Health care professionals who offer personal medical services or advice online should

* clearly and accurately describe the constraints of online diagnosis and treatment recommendations
For example, providers should stress that because the online health care professional cannot examine the patient, it is important for patients to describe their health care needs as clearly they can
* help "e-patients" understand when online consultation can and when it cannot and should not take the place of a face-to-face interaction with a health care provider

7. Ensure that organisations and sites with which they affiliate are trustworthy.

Responsible Partnering

People need to be confident that organisations and individuals who operate on the Internet undertake to partner only with trustworthy individuals or organisations.

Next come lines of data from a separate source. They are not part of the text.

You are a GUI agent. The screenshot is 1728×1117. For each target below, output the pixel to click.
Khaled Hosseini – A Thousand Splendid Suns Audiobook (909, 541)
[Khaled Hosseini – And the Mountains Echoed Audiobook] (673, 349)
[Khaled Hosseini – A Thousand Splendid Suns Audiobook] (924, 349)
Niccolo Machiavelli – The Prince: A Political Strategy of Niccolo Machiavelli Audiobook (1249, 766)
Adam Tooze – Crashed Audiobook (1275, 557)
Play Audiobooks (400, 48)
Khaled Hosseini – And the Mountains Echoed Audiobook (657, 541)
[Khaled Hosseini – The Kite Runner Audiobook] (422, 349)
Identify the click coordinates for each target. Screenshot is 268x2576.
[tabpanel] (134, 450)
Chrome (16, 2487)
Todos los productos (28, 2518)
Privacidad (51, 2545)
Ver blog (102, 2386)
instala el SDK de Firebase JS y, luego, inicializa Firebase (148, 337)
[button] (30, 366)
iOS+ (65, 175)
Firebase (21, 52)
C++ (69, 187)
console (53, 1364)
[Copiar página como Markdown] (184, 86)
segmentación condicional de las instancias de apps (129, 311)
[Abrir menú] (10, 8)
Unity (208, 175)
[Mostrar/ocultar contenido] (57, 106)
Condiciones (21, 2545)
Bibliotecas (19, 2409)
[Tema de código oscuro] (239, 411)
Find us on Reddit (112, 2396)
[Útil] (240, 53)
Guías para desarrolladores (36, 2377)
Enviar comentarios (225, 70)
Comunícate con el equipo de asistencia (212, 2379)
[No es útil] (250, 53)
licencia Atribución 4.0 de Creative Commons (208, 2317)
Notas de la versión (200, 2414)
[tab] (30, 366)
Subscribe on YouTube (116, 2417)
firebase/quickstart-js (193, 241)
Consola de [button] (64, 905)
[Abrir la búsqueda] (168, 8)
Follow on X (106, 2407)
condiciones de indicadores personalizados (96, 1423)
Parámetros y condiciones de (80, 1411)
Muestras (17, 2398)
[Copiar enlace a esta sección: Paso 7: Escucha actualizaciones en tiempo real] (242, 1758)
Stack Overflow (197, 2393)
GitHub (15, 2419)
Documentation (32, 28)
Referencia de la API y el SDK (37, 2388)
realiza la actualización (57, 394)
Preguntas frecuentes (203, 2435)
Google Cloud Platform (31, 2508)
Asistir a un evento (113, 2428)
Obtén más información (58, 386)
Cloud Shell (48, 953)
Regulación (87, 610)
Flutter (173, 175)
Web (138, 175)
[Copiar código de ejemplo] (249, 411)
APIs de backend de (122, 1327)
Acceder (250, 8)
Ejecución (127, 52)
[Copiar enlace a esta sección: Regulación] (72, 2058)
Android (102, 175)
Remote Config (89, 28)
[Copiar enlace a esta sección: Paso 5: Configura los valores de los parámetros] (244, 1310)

Whether they are for-profit or nonprofit, sites should

* make reasonable efforts to ensure that sponsors, partners, or other affiliates abide by applicable law and uphold the same ethical standards as the sites themselves
* insist that current or prospective sponsors not influence the way search results are displayed for specific information on key words or topics

And they should indicate clearly to users

* whether links to other sites are provided for information only or are endorsements of those other sites
* when they are leaving the site
For example, by use of transition screens

8. Provide meaningful opportunity for users to give feedback to the site.


People need to be confident that organisations and individuals that provide health information, products, or services on the Internet take users' concerns seriously and that sites make good faith efforts to ensure that their practices are ethically sound. e-Health sites should

* indicate clearly to users how they can contact the owner of the site or service and/or the party responsible for managing the site or service
For example, how to contact specific manager(s) or customer service representatives with authority to address problems
* provide easy-to-use tools for visitors to give feedback about the site and the quality of its information, products, or services
* review complaints from users promptly and respond in a timely and appropriate manner

Sites should encourage users to notify the site's manager(s) or customer service representatives if they believe that a site's commercial or noncommercial partners or affiliates, including sites to which links are provided, may violate law or ethical principles.


Monitor their compliance with the e-Health Code of Ethics. e-Health sites should describe their policies for self-monitoring clearly for users, and should encourage creative problem solving among site staff and affiliates.

I'm sure we'll be coming back to this a few more times over the years to come. Maybe next year at the Harvard eHealth CME Course.